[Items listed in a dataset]
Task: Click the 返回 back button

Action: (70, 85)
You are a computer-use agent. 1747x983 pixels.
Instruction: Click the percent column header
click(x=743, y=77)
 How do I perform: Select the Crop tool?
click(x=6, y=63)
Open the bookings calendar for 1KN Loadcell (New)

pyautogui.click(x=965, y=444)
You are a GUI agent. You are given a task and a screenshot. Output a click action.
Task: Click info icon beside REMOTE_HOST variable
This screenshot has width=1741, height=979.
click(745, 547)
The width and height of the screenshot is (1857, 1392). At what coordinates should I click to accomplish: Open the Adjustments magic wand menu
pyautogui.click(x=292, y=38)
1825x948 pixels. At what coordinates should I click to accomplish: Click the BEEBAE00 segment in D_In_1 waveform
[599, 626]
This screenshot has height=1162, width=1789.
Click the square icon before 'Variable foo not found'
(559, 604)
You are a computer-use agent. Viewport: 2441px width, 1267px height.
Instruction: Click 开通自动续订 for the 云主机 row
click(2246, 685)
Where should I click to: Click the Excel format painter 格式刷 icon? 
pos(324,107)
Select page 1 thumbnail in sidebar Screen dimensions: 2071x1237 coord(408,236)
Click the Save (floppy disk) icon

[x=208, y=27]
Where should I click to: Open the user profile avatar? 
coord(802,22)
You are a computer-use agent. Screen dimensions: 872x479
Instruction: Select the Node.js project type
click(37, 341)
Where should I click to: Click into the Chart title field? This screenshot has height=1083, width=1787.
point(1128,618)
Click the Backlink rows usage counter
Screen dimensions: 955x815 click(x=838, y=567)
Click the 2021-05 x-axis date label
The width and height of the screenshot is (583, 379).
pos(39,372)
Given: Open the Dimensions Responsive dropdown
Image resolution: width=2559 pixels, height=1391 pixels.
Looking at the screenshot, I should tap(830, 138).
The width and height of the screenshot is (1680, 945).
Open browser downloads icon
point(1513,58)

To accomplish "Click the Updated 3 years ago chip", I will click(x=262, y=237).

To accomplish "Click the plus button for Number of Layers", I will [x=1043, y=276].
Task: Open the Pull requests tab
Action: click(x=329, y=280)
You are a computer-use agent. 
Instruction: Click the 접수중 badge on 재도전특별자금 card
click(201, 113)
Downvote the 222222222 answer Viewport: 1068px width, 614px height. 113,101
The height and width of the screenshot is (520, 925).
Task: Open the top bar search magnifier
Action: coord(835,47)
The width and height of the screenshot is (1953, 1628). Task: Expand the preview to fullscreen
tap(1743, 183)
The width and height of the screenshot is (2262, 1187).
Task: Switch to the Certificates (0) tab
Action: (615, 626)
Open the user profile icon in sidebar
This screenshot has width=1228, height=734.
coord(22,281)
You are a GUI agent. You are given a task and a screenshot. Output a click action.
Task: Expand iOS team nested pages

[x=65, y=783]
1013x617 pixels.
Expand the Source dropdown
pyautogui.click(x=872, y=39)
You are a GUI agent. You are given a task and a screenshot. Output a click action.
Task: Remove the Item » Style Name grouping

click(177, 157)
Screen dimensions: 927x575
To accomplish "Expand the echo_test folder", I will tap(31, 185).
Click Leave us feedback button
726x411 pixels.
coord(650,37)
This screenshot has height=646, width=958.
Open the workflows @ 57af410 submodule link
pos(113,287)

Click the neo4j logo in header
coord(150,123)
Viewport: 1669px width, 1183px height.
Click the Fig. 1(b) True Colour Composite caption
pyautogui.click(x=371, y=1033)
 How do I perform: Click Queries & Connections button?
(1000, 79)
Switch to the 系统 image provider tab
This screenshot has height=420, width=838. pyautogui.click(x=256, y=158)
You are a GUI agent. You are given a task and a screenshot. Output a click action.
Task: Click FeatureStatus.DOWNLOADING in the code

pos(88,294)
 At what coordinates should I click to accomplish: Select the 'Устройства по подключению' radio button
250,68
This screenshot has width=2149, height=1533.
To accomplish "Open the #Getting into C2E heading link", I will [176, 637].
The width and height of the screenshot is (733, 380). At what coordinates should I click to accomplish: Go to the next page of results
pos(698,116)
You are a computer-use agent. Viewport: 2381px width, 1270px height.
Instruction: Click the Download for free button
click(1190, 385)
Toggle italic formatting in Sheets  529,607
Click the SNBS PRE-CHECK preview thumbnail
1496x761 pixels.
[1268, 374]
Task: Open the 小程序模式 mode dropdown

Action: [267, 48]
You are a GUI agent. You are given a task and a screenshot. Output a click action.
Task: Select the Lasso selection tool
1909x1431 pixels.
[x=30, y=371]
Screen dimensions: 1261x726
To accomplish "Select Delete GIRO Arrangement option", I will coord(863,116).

▸ **THE TASK**: Look above for the line with "You are a computer-use agent. Viewport: 2441px" and the line with "Select page 1". Retype those two lines and every line between them exactly, adding nothing.

▸ **RESULT OF THE EXERCISE**:
You are a computer-use agent. Viewport: 2441px width, 1267px height.
Instruction: Click 开通自动续订 for the 云主机 row
click(2246, 685)
Where should I click to: Click the Excel format painter 格式刷 icon? 
pos(324,107)
Select page 1 thumbnail in sidebar Screen dimensions: 2071x1237 coord(408,236)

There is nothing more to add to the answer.